Balanced Scorecard temel uygulamaları


Balanced scorecard bir değişim sürecini de beraberinde getirdiği için güçlü bir liderlik ve üst düzey yönetimin desteği, sürekli eğitim programları ve tüm çalışanların katılımı olmadan önüne pekçok engel çıkması olasıdır. Uzmanlar, organizasyonların önce sonuç temelli ölçütlere odaklanmasını; ardından “değişime hazır” bir kültür oluşturulmasını öneriyor. Ayrıca scorecard’ların tüm çalışanlar tarafından iyice anlaşılması da gereklidir.

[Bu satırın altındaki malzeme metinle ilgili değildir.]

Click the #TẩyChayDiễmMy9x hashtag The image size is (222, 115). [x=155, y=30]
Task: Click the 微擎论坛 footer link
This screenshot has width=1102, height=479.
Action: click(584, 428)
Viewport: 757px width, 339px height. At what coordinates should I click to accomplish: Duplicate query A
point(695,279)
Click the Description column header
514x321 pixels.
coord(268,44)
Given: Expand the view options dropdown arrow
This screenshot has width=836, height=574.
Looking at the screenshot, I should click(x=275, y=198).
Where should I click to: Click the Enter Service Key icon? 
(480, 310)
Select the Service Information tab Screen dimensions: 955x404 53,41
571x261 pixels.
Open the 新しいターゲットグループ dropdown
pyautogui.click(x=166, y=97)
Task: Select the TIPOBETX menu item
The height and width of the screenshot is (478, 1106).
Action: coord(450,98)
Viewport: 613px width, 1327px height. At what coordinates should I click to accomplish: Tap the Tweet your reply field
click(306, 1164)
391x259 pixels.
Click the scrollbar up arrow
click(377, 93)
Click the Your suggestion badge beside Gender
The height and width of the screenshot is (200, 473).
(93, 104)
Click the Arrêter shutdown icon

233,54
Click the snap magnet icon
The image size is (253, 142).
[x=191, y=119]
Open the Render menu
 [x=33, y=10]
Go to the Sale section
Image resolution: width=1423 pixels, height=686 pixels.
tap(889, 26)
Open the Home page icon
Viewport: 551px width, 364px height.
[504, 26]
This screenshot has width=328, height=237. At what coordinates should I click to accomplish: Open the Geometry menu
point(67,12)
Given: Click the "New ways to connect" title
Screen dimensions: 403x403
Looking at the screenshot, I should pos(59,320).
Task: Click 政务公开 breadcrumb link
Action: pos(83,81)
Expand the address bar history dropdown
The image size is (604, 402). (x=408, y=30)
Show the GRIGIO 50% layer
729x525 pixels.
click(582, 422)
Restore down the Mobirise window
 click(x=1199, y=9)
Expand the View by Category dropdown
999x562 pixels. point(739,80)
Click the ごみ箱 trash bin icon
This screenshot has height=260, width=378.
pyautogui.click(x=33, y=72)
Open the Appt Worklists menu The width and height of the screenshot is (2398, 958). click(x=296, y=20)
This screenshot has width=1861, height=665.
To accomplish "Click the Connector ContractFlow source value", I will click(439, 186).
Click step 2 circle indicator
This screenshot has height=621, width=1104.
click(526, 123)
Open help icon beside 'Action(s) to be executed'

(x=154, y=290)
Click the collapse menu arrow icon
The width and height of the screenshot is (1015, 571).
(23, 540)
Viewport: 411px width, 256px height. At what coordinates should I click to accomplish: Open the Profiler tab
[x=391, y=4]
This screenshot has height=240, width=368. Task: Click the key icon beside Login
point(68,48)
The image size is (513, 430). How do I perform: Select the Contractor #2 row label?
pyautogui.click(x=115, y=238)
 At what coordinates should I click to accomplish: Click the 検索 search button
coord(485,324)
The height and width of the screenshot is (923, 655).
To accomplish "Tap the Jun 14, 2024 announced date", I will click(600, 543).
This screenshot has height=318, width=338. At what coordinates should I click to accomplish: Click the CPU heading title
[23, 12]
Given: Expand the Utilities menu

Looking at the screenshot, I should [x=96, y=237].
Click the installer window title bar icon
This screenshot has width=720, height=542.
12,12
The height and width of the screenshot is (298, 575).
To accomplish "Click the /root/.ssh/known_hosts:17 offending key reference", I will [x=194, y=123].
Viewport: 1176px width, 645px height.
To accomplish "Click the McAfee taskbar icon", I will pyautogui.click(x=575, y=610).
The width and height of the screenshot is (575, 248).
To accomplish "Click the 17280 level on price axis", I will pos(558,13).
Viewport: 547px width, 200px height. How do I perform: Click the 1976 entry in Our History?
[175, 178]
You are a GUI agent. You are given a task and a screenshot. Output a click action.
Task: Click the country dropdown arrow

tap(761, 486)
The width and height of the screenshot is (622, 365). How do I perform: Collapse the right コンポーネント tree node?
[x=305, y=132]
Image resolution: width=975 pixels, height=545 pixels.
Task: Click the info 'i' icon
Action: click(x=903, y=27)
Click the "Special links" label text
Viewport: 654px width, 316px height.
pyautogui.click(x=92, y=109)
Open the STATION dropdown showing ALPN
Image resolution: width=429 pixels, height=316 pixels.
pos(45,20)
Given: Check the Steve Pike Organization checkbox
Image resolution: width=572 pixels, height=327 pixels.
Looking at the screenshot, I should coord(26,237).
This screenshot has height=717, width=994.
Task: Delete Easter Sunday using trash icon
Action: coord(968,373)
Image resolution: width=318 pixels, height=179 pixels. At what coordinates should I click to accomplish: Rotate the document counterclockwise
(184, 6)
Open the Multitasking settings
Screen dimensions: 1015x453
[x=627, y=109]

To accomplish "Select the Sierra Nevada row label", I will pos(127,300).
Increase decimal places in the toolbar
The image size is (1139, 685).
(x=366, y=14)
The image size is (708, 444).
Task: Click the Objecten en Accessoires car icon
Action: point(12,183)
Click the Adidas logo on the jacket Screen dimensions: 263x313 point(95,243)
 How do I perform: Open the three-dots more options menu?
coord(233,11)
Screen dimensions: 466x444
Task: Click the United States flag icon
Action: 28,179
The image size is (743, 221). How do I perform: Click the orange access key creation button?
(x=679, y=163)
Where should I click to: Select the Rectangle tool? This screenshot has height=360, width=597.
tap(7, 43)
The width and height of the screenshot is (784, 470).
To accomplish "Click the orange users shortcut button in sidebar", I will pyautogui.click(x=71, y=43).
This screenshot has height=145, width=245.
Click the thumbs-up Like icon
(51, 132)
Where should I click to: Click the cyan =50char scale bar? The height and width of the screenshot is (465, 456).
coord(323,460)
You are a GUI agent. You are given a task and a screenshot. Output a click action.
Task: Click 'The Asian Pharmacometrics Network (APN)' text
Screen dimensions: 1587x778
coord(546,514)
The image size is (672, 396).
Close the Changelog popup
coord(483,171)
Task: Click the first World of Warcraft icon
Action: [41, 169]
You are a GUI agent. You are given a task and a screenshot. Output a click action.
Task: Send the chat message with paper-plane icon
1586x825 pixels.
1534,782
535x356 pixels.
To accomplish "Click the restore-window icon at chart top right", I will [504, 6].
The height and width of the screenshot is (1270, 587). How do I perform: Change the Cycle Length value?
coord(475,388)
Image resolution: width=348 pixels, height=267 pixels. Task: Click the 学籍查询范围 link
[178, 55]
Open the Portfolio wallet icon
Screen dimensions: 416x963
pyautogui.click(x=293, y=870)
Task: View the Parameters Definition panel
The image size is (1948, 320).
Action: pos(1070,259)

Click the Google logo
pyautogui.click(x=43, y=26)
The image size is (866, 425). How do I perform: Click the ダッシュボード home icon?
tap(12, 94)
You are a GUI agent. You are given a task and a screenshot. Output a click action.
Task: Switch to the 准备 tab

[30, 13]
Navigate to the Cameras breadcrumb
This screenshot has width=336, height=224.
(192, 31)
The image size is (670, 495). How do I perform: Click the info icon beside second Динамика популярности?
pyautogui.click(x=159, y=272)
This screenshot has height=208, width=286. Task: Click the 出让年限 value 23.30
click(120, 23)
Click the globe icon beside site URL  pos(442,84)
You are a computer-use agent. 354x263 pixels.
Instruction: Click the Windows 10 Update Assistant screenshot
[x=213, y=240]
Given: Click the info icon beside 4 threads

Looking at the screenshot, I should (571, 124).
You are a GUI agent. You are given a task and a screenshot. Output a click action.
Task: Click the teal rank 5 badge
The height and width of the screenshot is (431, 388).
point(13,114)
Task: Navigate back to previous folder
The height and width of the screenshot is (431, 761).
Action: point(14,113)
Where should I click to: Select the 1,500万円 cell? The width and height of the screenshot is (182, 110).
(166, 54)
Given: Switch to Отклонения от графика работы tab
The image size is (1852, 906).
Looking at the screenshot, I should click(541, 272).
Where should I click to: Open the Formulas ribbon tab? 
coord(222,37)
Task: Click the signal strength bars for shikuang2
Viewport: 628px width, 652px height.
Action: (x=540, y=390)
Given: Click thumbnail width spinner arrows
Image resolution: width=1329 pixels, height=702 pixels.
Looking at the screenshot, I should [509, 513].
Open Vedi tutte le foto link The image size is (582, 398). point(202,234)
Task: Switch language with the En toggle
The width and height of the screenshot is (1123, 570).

Organizasyonlar, scorecard’larını oluştururken ihtiyaçlarına uymasına dikkat etmelidir. En büyük güçlükler ölçüler geliştirilirken, süreçler basitleştirilirken, değişime yönelik dirençle başa çıkılırken, esneklik yaratılırken, organizasyonel zayıflıklar iletişime açılırken, veriler elde edilirken, sürece teknoloji adapte edilirken ve benchmarking sırasında kendini gösterir. Bu noktada en fazla zaman ve maliyet üst düzey yönetimin desteğini sağlamak, scoreboard’u güncel tutmak, elemanları eğitmek ve olumlu bir organizaslyonel kültür yaratmak için harcanır. Çalışanları işin içine katmayan organizasyonlar arzulanan sonuçlara ulaşmakta başarısız olmuştur.

Geri plan

Balanced scorecard, Robert Kaplan ve David Norton tarafından; organizasyonel gelişim için 1992’de geliştirilen bir yönetim aracıdır. Balanced Scorecard, yöneticilerin şirketlerini geleceğe doğru yönlendirebilmelerini sağlar ve bu konuda kapsamlı bir resim sunar. Balanced Scorecard sistemi, finansal hedeflere ulaşmaya öncelik tanımakla birlikte finansal hedeflerin performansa bağlı yönlerini de gözönünde tutar.
Yönetim danışmanları; yönetim ve organizasyonel değişim konusunda scorecard’ın bugünün çalışma ortamında ayakta kalmak için tek metod olduğunu savunur. Günümüzde iş dünyasında şirketler çok karmaşık ortamlarda rekabet etmek için çaba harcamaktadır. Bu nedenle şirketlerin hedeflerini ve bu hedeflere ulaşmak için kullanacakları yöntemleri çok doğru bir şekilde tanımlamaları ve anlamaları hayati önem taşır.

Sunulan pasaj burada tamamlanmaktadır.